◆ Try it ◆
The stretch wanted below opens at the line containing "Instruction: Open the test folder icon" and closes at the line containing "Select the 'Chiffon'". Please return it exactly, with no other lines.

◆ Exercise materials ◆

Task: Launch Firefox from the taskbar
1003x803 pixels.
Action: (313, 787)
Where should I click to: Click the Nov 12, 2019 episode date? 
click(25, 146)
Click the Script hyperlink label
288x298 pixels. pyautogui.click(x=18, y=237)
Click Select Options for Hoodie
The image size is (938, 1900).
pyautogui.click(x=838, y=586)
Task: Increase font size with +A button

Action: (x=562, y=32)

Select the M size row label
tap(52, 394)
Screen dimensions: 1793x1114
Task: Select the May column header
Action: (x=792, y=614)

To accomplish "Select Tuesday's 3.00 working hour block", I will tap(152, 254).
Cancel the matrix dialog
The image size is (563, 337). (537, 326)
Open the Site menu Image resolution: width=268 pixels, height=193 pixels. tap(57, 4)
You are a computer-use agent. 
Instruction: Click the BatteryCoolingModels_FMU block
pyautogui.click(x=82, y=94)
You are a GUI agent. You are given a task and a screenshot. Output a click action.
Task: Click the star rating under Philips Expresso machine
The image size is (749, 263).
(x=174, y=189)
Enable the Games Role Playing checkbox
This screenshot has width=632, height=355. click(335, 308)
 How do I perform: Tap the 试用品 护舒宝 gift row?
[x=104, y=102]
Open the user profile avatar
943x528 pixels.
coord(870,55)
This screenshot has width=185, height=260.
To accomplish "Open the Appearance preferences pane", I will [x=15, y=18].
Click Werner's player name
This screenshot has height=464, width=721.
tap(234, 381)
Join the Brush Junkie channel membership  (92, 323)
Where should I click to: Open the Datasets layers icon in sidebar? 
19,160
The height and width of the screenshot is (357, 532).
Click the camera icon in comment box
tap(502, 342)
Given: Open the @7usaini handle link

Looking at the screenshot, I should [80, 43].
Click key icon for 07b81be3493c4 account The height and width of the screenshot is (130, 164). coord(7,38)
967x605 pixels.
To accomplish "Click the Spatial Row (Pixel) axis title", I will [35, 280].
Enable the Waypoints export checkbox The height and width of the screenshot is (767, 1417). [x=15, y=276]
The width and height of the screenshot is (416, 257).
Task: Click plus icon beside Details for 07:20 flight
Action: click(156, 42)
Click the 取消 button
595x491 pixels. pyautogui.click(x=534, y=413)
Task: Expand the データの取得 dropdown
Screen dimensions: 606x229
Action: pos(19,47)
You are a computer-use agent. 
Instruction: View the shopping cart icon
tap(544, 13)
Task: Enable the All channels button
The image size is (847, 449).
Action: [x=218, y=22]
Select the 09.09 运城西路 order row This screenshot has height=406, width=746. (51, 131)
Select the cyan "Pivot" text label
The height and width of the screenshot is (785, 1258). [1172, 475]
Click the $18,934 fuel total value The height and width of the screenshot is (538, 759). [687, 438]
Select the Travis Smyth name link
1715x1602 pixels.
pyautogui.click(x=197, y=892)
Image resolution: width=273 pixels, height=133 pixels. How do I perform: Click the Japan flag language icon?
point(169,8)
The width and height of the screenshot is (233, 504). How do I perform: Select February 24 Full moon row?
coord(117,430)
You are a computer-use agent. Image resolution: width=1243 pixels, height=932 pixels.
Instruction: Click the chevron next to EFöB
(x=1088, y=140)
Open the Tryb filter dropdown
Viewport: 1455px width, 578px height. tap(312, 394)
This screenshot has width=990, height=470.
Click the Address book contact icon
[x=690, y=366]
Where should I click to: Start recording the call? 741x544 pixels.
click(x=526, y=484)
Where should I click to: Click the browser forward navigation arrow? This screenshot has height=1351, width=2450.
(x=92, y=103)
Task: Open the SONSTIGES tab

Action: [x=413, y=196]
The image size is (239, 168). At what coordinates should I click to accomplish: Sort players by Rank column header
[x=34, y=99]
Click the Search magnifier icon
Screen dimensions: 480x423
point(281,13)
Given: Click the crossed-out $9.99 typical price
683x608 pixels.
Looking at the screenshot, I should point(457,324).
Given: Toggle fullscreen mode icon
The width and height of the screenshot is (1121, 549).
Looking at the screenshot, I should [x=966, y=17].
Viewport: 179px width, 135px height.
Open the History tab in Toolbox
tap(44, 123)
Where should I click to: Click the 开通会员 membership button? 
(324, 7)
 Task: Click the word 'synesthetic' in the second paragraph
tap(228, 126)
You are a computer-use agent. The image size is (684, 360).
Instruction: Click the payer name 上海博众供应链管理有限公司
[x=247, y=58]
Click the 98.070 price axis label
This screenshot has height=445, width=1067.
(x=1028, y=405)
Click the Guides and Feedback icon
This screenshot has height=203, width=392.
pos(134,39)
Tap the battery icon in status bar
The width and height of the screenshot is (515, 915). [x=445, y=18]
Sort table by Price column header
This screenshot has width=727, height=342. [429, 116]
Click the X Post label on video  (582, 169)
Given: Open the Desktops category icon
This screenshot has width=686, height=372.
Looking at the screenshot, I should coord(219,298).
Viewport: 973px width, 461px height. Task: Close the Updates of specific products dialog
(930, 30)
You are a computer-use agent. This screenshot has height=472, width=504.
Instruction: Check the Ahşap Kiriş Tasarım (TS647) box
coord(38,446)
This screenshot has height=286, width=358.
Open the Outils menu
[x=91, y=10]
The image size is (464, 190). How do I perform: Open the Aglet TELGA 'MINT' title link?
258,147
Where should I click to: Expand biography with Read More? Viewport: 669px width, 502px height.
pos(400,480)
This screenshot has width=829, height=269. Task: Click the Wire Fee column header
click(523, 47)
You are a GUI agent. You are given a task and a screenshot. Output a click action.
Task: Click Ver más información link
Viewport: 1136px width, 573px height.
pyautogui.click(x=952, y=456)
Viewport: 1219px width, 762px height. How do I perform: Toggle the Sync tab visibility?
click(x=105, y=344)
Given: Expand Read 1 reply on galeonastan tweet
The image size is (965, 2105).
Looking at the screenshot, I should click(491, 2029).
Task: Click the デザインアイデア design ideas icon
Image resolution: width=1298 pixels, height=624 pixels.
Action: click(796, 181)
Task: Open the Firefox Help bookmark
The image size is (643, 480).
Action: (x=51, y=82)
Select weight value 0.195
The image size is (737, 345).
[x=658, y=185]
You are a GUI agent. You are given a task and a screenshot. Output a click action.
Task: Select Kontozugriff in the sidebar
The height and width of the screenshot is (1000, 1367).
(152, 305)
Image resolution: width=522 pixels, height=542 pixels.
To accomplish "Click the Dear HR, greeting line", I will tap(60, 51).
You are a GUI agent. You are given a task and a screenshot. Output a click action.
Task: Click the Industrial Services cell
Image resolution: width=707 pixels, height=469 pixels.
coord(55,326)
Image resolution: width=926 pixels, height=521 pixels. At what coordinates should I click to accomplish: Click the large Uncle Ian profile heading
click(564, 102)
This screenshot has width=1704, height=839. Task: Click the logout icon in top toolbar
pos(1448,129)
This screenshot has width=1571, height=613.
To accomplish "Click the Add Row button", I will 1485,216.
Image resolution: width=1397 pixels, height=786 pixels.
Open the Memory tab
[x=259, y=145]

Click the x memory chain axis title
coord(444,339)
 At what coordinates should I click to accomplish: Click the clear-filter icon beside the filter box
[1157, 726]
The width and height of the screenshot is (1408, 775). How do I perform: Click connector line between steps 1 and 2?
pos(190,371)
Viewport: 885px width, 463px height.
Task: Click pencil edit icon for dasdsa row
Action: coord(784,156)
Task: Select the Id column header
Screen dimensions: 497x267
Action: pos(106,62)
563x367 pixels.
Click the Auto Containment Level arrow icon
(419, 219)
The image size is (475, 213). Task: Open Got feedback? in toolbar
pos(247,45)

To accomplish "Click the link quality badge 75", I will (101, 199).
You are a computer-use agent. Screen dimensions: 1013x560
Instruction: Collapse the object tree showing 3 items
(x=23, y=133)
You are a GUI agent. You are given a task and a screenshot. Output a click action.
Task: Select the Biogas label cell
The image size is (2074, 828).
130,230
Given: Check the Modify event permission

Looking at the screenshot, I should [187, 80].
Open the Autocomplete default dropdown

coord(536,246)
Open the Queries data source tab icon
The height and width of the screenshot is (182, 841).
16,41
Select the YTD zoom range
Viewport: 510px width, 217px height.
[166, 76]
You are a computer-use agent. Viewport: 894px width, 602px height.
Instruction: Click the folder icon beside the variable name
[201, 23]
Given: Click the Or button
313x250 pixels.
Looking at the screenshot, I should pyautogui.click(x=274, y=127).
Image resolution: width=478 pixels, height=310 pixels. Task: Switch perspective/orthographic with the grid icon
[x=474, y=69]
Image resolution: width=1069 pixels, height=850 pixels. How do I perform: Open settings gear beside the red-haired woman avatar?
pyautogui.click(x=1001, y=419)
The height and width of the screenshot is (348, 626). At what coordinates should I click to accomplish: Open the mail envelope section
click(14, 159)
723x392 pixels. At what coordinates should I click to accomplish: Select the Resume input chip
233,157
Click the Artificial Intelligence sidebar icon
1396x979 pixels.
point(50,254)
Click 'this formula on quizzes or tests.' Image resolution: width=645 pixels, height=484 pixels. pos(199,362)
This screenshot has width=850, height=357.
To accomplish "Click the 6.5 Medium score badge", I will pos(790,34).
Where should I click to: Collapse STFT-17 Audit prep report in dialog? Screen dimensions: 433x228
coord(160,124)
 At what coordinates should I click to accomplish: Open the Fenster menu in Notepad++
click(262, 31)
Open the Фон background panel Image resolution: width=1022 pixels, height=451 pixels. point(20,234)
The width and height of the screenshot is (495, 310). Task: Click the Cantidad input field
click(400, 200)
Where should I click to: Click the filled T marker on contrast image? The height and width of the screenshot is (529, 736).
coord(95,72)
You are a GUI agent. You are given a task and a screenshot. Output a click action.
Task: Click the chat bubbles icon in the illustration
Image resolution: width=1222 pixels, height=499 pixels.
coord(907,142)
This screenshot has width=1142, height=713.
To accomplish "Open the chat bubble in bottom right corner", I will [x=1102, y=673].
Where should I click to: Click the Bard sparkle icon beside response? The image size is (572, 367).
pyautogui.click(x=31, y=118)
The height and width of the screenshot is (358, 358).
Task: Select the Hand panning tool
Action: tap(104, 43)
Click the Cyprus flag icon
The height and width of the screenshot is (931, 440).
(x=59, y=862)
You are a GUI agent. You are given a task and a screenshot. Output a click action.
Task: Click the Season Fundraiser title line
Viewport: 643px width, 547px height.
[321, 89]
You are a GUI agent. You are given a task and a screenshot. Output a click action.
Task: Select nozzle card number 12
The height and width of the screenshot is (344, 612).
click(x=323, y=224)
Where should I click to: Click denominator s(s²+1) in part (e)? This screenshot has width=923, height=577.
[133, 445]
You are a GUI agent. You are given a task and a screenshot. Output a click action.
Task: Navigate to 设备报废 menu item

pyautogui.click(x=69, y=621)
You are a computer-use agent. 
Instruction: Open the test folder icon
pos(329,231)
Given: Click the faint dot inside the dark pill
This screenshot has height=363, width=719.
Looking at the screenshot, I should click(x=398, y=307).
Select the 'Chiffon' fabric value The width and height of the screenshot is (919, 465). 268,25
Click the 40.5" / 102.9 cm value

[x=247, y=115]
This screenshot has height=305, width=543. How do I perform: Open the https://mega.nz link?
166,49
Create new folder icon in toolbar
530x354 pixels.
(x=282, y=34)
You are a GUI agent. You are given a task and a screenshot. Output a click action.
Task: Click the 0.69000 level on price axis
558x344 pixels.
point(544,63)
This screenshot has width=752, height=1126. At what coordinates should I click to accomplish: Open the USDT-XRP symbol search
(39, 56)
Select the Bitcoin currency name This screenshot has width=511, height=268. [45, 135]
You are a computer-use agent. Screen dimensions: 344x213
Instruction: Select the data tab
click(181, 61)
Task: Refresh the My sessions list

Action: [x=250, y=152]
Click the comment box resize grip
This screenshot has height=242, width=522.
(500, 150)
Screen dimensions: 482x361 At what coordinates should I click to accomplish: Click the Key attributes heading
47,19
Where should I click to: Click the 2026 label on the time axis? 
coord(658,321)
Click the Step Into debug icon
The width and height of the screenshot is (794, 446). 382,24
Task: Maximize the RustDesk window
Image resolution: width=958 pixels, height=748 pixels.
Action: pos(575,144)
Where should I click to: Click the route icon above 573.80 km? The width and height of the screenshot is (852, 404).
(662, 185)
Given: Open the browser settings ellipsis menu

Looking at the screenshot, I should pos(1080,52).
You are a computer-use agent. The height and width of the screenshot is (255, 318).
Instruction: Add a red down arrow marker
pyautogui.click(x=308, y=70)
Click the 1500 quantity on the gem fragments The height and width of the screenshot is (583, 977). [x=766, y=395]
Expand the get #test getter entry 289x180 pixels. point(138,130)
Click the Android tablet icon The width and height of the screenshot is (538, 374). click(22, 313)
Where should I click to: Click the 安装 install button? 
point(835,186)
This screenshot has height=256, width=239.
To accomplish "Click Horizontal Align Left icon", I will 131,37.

◆ Solution for this task ◆
Instruction: Open the test folder icon
pos(329,231)
Given: Click the faint dot inside the dark pill
This screenshot has height=363, width=719.
Looking at the screenshot, I should click(x=398, y=307).
Select the 'Chiffon' fabric value The width and height of the screenshot is (919, 465). 268,25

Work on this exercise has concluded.